> **EXERCISE TEXT**
[Start of section]
Bug 1139805

Summary: rpm badly handles failed write() to stdout
Product: Red Hat Enterprise Linux 6 Reporter: Karl Hastings <kasmith>
Component: rpmAssignee: Packaging Maintenance Team <packaging-team-maint>
Status: CLOSED ERRATA QA Contact: Marek Marusic <mmarusic>
Severity: medium Docs Contact:
Priority: medium    
Version: 6.5CC: extras-qa, ffesti, jherrman, jonstanley, jzeleny, ksrot, lkardos, mmarusic, novyjindrich, packaging-team-maint, pmatilai, rvokal
Target Milestone: rc   
Target Release: ---   
Hardware: All   
OS: Linux   
Whiteboard:
Fixed In Version: rpm-4.8.0-46.el6 Doc Type: Bug Fix
Doc Text:
If the standard output of the rpm utility was redirected to a file and the file system was full, rpm failed without writing any error messages. Now, rpm prints an error message as a standard error output if the described scenario occurs.
Story Points: ---
Clone Of: 1139444
: 1202753 1597274 (view as bug list) Environment:
Last Closed: 2015-07-22 07:03:20 UTC Type: Bug
Regression: --- Mount Type: ---
Documentation: --- CRM:
Verified Versions: Category: ---
oVirt Team: --- RHEL 7.3 requirements from Atomic Host:
Cloudforms Team: --- Target Upstream Version:
Embargoed:
Bug Depends On: 1139444    
Bug Blocks: 1075802    

Description Karl Hastings 2014-09-09 16:40:06 UTC
+++ This bug was initially created as a clone of Bug #1139444 +++

Description of problem:

If stdout is being redirected to a file, and the filesystem is full, rpm will silently fail despite write() returning -ENOSPC

<much snippage from strace>
write(1, "grep-2.18-1.fc20.x86_64\n", 24) = -1 ENOSPC (No space left on device)

Version-Release number of selected component (if applicable):

rpm-4.11.2-2.fc20.x86_64

How reproducible: 100%

Steps to Reproduce:
1. Make a filesystem, fill it up (I used a small loopback filesystem to reproduce)
2. rpm -qa > testfile
3. Watch the file either not have all of the expected output (i.e. writes succeeded prior to -ENOSPC) or be 0 bytes

rpm should inform the user about the error, as other utilities do. For example:

$ id  > /mnt/test/test14
id: write error: No space left on device

--- Additional comment from Jon Stanley on 2014-09-08 19:04:50 EDT ---

Forgot to list the actual problematic sequence of commands, but you could probably figure it out. But for completeness sake:

$ rpm -qa > /mnt/test/test15 ; echo $?
[End of section]
> **DATA EXTRACTS**
[Start of section]
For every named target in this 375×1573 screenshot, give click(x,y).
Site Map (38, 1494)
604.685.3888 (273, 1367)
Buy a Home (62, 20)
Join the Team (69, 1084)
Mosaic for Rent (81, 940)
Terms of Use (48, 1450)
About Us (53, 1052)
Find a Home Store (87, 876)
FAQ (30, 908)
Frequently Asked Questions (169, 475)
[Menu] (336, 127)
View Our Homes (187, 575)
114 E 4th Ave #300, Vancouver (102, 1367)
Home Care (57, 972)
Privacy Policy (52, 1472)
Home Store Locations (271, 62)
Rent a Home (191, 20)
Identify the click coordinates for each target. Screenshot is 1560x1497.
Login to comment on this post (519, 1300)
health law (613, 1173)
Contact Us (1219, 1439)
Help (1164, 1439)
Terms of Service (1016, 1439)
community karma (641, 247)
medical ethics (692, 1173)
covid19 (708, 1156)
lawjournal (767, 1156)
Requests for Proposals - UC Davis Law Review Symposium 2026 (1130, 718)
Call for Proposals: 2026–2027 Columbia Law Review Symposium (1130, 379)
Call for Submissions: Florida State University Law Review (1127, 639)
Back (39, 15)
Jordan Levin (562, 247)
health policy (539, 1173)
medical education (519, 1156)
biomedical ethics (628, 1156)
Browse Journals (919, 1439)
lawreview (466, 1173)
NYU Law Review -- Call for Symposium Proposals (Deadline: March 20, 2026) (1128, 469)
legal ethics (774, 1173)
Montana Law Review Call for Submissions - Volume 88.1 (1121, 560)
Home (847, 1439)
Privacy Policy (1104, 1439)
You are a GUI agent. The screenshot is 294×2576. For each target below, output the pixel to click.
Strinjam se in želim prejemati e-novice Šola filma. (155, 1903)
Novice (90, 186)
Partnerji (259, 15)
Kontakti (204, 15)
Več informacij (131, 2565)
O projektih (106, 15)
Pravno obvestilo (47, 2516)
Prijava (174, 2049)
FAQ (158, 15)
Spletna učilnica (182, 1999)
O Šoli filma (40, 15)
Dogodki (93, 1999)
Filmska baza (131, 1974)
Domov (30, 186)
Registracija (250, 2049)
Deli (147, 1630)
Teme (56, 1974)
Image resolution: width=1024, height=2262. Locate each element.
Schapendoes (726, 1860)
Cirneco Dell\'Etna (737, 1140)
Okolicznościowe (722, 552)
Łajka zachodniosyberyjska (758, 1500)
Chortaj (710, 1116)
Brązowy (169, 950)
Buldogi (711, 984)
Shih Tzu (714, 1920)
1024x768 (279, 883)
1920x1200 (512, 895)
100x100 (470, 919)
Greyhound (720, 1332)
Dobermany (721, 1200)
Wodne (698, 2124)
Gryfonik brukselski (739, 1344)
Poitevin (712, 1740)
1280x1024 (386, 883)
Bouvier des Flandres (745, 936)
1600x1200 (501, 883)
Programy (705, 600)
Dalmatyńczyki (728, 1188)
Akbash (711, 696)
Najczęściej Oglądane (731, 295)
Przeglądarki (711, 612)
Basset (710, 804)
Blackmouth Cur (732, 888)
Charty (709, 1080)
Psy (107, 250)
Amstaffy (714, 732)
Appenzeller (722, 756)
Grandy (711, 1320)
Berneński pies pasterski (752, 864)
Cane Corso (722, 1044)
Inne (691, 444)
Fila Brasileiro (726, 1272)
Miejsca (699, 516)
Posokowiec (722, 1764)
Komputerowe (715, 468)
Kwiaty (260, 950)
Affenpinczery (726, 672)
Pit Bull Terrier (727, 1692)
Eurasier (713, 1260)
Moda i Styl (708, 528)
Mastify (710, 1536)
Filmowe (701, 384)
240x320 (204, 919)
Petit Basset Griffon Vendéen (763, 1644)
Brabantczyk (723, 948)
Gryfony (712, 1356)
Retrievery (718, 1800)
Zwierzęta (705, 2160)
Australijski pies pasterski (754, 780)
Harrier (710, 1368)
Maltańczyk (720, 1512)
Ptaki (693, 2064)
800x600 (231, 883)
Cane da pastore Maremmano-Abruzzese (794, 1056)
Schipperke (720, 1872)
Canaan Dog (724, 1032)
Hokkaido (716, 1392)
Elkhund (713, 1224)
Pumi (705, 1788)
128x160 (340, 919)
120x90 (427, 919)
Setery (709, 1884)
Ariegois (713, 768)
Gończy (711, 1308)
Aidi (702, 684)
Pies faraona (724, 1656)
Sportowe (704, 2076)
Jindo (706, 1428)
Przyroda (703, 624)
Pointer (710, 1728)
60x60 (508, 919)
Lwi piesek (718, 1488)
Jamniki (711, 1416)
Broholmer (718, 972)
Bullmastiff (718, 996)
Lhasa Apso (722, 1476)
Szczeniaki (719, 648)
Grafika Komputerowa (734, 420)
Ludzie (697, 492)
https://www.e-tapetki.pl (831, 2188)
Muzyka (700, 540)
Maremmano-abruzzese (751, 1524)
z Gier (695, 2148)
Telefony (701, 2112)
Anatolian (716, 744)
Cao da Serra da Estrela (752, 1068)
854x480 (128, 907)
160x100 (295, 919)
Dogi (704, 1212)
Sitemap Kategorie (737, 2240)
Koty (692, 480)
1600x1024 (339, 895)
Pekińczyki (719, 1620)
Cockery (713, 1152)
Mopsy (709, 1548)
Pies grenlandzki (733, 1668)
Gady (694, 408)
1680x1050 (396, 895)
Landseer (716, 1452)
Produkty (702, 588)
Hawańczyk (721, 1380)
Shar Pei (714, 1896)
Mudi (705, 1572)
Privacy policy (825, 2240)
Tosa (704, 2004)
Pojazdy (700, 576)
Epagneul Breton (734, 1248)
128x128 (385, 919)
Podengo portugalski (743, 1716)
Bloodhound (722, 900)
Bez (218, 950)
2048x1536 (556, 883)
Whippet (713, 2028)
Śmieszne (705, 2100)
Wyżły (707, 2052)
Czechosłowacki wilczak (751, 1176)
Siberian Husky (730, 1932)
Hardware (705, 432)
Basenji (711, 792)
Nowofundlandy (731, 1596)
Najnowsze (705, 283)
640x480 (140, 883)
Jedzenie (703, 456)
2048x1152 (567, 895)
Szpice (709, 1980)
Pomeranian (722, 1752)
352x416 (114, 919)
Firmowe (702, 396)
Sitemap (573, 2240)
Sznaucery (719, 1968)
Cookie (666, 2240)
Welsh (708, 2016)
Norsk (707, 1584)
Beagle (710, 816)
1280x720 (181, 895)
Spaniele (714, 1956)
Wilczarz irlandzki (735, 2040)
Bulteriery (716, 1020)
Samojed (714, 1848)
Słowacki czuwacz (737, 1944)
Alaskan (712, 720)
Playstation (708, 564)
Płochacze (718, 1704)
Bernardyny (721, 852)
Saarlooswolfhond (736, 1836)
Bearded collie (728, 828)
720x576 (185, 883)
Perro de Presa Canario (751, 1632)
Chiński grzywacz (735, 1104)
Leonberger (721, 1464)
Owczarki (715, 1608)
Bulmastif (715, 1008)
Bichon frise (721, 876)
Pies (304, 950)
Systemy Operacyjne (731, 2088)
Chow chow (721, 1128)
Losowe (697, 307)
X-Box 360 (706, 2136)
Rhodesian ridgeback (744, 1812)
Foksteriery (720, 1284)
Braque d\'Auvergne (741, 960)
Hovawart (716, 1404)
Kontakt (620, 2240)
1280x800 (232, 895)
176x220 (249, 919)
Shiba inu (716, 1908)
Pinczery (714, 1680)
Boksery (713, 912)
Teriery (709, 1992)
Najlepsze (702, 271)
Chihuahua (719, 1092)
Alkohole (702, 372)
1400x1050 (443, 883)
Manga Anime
[End of section]
Continue the rpm bug report from the point where it stops.

> **EXERCISE OUTPUT**
0
$ ls -l /mnt/test/test15
-rw-rw-r--. 1 jstanley jstanley 0 Sep  8 19:02 /mnt/test/test15

--- Additional comment from Panu Matilainen on 2014-09-09 06:25:23 EDT ---

Yup... from the rpm logging function:

    (void) fputs(rpmlogLevelPrefix(rec->pri), msgout);

    (void) fputs(rec->message, msgout);
    (void) fflush(msgout);

These go back 14 years almost to date, the (void) warning silencers are half a year younger so its not exactly a new bug :) Thanks for reporting though.

--- Additional comment from Panu Matilainen on 2014-09-09 06:40:31 EDT ---

Just FWIW, rpmlog() does not return an error code, so without API-changes this is fixable only to the extent of logging an error from the logger function ... unless the error came from writing to stderr, in which case reporting an error is going to be a bit difficult anyway.

--- Additional comment from Jon Stanley on 2014-09-09 11:19:13 EDT ---

Hmm, if I'm reading this correctly that means that there's no way for the rpm command to exit with a non-zero exit code without API changes?

Comment 3 Florian Festi 2014-12-15 15:14:46 UTC
ACK to issuing an error message (if the problem is not stderr). As stated above changing the API to pass a return code is out of question.

Comment 9 errata-xmlrpc 2015-07-22 07:03:20 UTC
Since the problem described in this bug report should be
resolved in a recent advisory, it has been closed with a
resolution of ERRATA.

For information on the advisory, and where to find the updated
files, follow the link below.

If the solution does not work for you, open a new bug report.